PM – You often say “we”…

AL – The team is essential. I believe deeply in that. In my studio, Antonio Luxardo Design, we take care of yacht design. With Optima Engineering, the company I co-founded with Michele Zigniego, we manage engineering. Optima allows us to design any type of vessel and verify whether it is truly buildable; by transferring ideas immediately into an engineering and regulatory framework, the whole process becomes faster.

PM – On what size of yacht do you feel most at ease?

AL – For a long time I worked on small boats, 6–10 metres. Then I moved to 15–24 metres, the size I felt most comfortable with, also because they were the boats closest to my family background. In recent years I’ve shifted to working on yachts from 30 metres upwards, up to 70 and 90 metres.

PM – You are currently designing for Amer Yachts and also creative director of Cantieri di Pisa. How do these roles coexist?

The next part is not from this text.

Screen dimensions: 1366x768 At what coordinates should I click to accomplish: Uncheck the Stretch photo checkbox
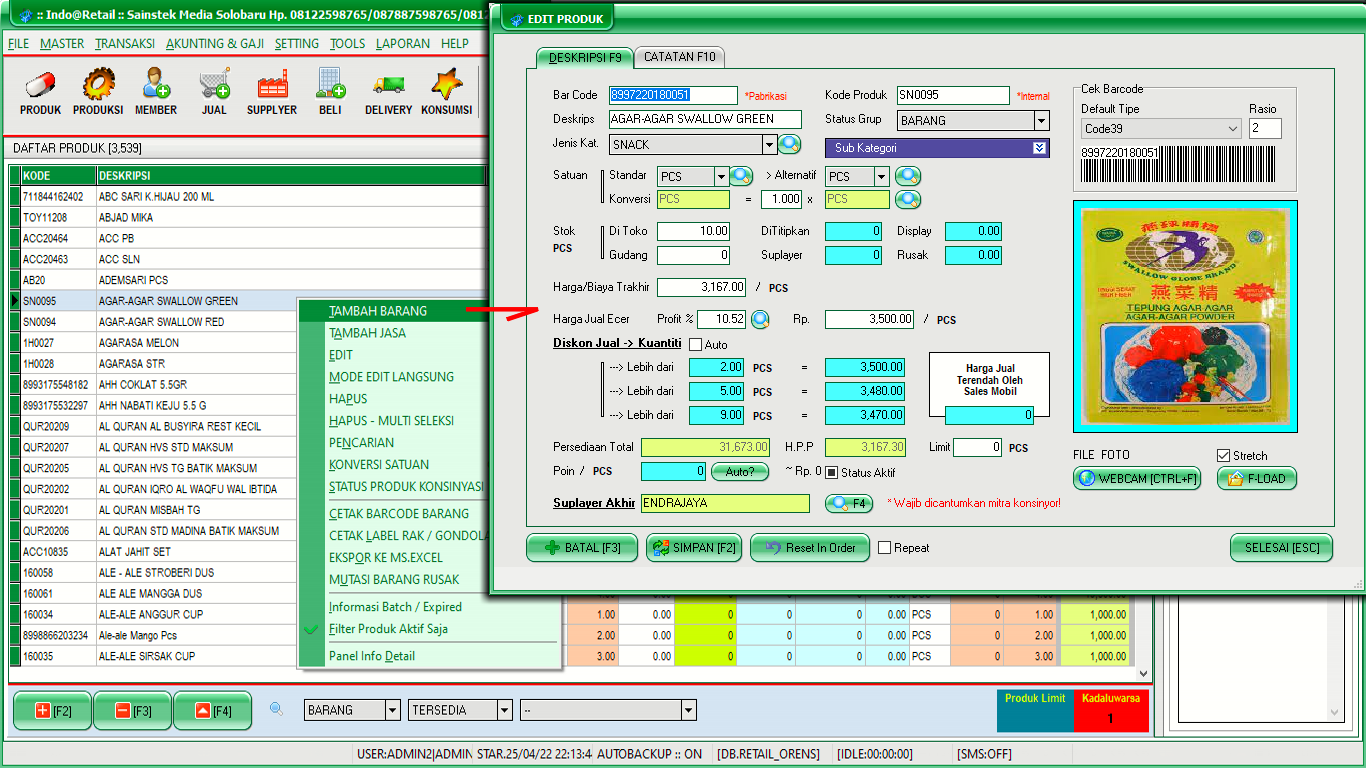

AL – They developed simultaneously. With Amer Yachts we started five years ago, working on steel projects, as I had known Barbara Amerio for a long time—an entirely natural collaboration. At the same time, the new ownership of Cantieri di Pisa was looking to redefine the shipyard’s identity. I took part in a selection involving about fifteen designers, and they chose my proposals because they were more consistent with the brand and the heritage of the Akhir line.

PM – What have you developed specifically for Amer?

AL – We started with steel. The first Amer currently under construction with my signature is a 74-metre flagship, part of a line ranging from 42 to 58 metres. I also designed the new fiberglass range (96, 106 and 126 feet) and a 146-footer in aluminium.

PM – Many projects… is there a common thread?

AL – First of all, these projects are developed through close collaboration with the Amerio family: we truly work as a team. Founder Fernando Amerio and his children, Barbara and Rodolfo, are deeply involved. I started drafting the concepts, but always through shared reasoning. Their insights, shaped by client feedback and operational experience, are essential.

The fiberglass line includes sporty, high-performance yachts with generous volumes. The 146-footer in aluminium extends the philosophy of the fiberglass range but at a larger scale, offering vast spaces—such as a full-beam salon without side decks—and a refined stylistic language. The steel line is defined by a sharply raked bow and sleek, aggressive lines, paired with a wheelhouse featuring reverse-angled glazing. This detail also appears on the aluminium model but is partially concealed through a subtle design element.

PM – Sustainability is increasingly central in yacht design…

AL – Yes, a green vision is no longer optional. With Amer—especially thanks to Barbara’s strong focus on ecology—we developed an efficient hull and are installing three Volvo Penta engines with IPS drives on the three largest units. But for me, designing with a green approach starts with energy efficiency and energy recovery. For example, waste heat from engines is almost never reused in yachts, while in traditional industry it is standard practice.

It is also crucial to use materials with sustainable supply chains and high-performance insulation, such as reflective glazing. I would very much like to harness energy from the motion of the sea—a sort of onboard dynamo that generates energy from roll, even at anchor. Many of these ideas may seem futuristic today, but they could become viable solutions tomorrow.

PM – What does innovation mean to you?

AL – It means bringing something new. I’m working on studies that—hopefully—will make sense in the future to achieve meaningful shifts in yacht design. On larger yachts, for instance, there are still too many vertical routes, too many staircases. I’d like to replace them with horizontal promenades along the vessel.

And I’d like to bring more greenery on board, as was once customary. Historically, the “giardinetto” was the aft-side area of ships where plants and spices were kept. Today, technology helps designers find new solutions aligned with client desires and allows the creation of truly unique yachts. I’m convinced that a visionary client will always exist.